= TASKS TO COMPLETE =
[1] In the passage on vision statements, what does the writer say is the main problem in most software development?
[2] Summarize the passage on vision statements in two sentences.
[3] Go on with the passage on vision statements, starting after its final question.

= READING PASSAGE =
But then I realized that it may be a hard to do that. Because we don’t want to lock it down, or * gasp * we might not know ourselves what it really means until we have worked with it for awhile.

That sounds a bit like the main problem in most software development to me: nobody really knows what it’s supposed to be until it’s done. So maybe the specification by examples ideas about making things more concrete earlier could be applied here. Let’s try.

Since vision statements are meant to be a guiding star, a compass for our actions it might be hard or at least futile to try to give examples that are representative we have to do something different.

Measurements are one way to make it concrete. And yes anything can be measured. I’m not saying that we need to follow our vision up on these measurement, but just to make it more concrete. Just as our examples in specification by example might not be implemented as tests. They are useful just as conversations to make our common understanding clearer.

So maybe for our vision we ask:

How do we know if we are getting closer towards our vision?

= ENTRIES SHOWN =
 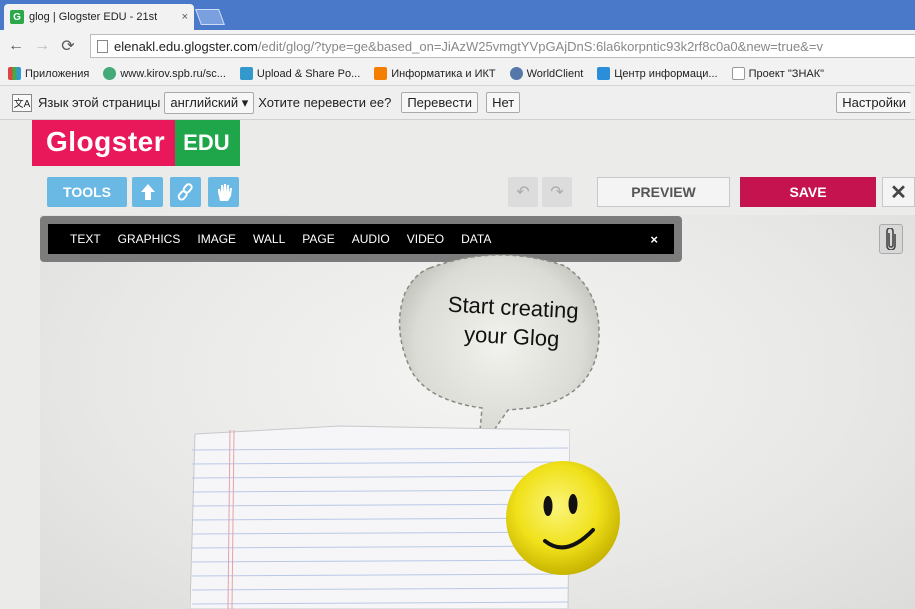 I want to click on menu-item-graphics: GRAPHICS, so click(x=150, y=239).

---

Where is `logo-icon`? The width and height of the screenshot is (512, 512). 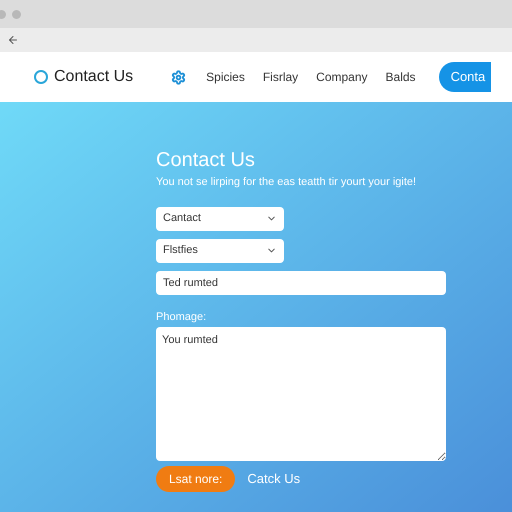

= EXERCISE ANSWERS =
[1] Nobody really knows what it's supposed to be until it's done.

[2] Making a vision statement concrete may be hard, since a team may not want to lock it down or may not know what it means until it has worked with it for a while, much as in software development. Because representative examples suit a guiding vision poorly, the writer turns to measurements to make it concrete and proposes asking how we know we are getting closer to the vision.

[3]
That will push us to come up with some ways to see if we are doing progress as stated in our goal state, the vision. Note that even though the vision might be some state we never reach we can still track progress towards it, and in doing so define what we actually meant.

For example a vision like

A optimal health care

Is quite hard to work towards, but if we ask ourselves how we would know if we’re getting closer or not we have to start defining what we mean by “optimal” and even “health care”.

My favorite “vision” is the so called Formula 1-question. Legend has it that the CEO of the Williams Formula 1 stable evaluated all decisions against a very simple vision/question

Will it make the car go faster?

My suggested question: “How do we know if we are getting closer towards the vision?” would be trivial; “km / h goes up.”